Ver el mundo de manera diferente

Ciudad de México, sábado 9 de junio, 2018.-

Damián Ortega revisando una de sus obras.

Este libro pretende hacerle justicia a la singularidad del camino trazado por Damián Ortega (1967-). Por ello, apuesta a la multiplicidad y al antagonismo, dice Luciano Concheiro compilador del libro Damián Ortega. Módulos de construcción. Textos críticos (FCE, 2018) que la semana pasada se presentó. Son cuarenta y cuatro textos críticos alrededor de la obra de este artista que ha llegado a la cumbre en los museos y galerías de arte del mundo, gracias a su ingenio, oficio y sentido del humor de alguien que sabe que lo más interesante (casi siempre) surge de lo inesperado, como ha sucedido en varias de sus obras. 

Hace un par de meses en el Museo Carrillo Gil vimos el cuarto de una casita con sus paredes empapeladas con un bosque a colores, mientras caía agua a unos baldes de plástico por varias goteras del techo. Al ver eso, sentimos la angustia producto de esa situación: era una obra de Damián cómplices de su sentido del humor (negro), con el que vemos las cosas de otra manera.

El libro se presentó en una sala anexa al Salón Covadonga donde los parroquianos juegan dominó en medio del vocerío y se hizo a través de una platica entre Jis, el monero, Damián Ortega y Diego Rabasa, moderador de esta conversa irreverente y divertida en donde Jis le reclamó a Damián por qué había dejado de ser monero y antes que le contestara le dijo que prefería que no se lo dijera para no deprimirse.
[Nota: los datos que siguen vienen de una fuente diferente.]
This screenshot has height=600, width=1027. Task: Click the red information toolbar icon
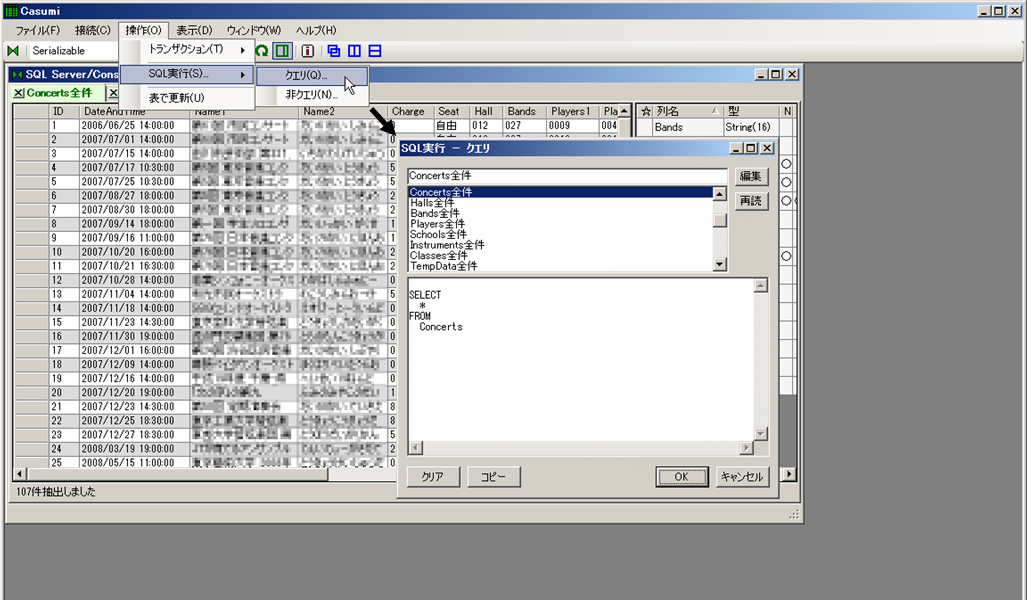(x=308, y=50)
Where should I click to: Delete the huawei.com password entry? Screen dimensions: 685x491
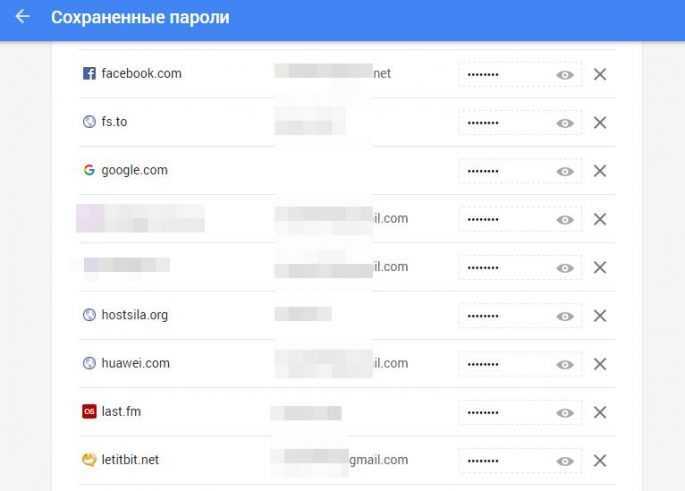600,364
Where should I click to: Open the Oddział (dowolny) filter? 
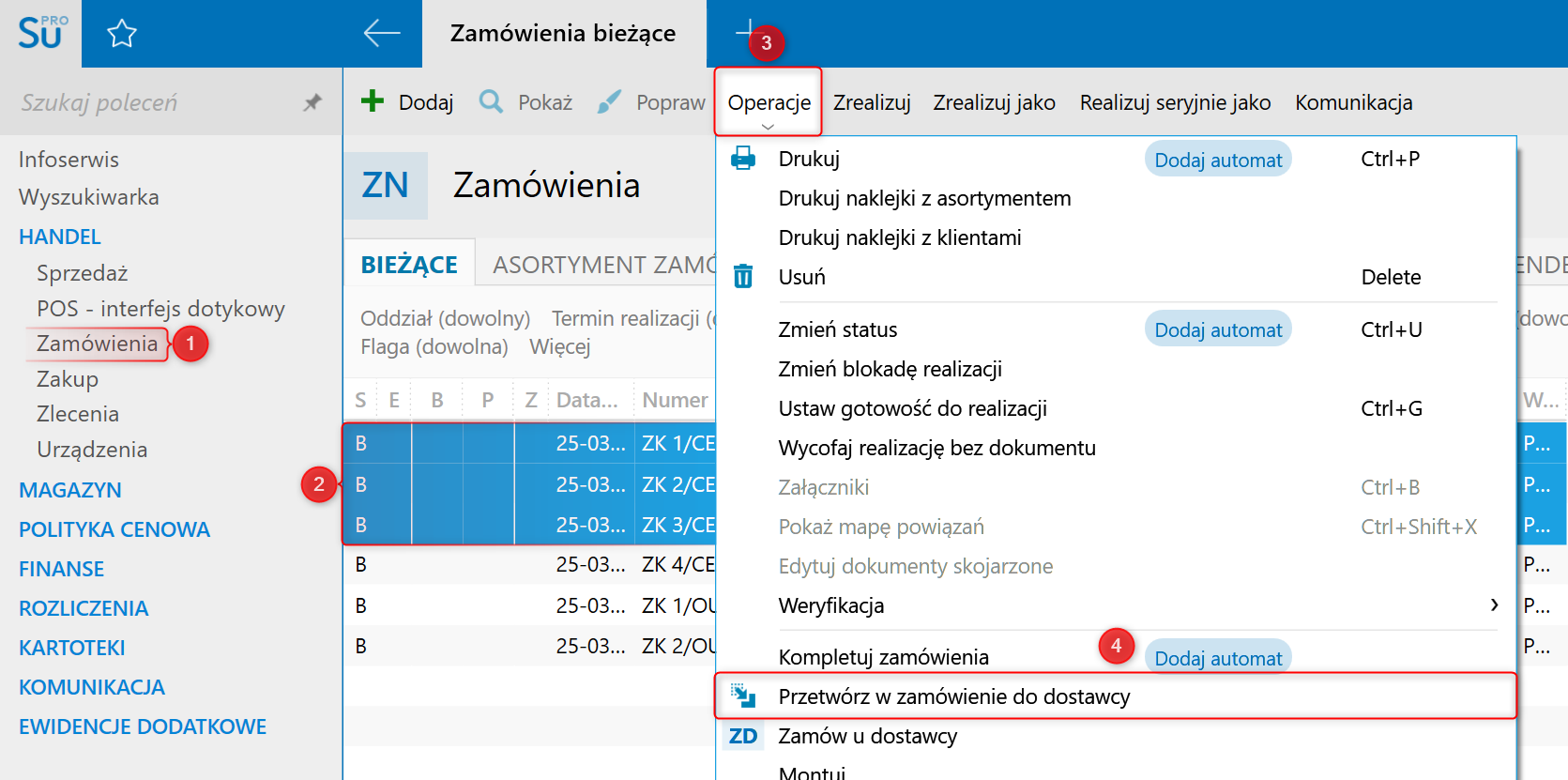point(446,318)
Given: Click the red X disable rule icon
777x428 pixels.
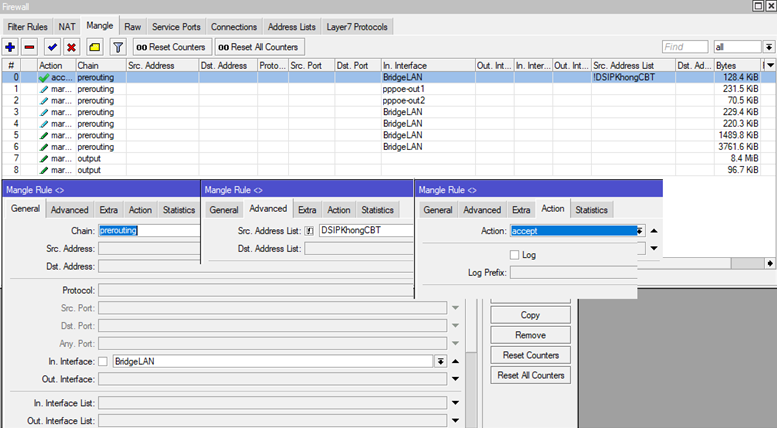Looking at the screenshot, I should (x=71, y=47).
Buena parte de la obra de Ortega reflexiona sobre la vivienda en la mega ciudad –como explica E.C. Gogolar en Modulo de construcción con tortillas (1998)–, en donde hizo unas ranuras en tortillas fritas para construir una torre que ilustra la portada del libro.

Las buenas piezas –dice Damián– te permiten entender de otra manera lo que ya existe, como rescata Juan Villoro en su texto Cómo desarmar el mundo.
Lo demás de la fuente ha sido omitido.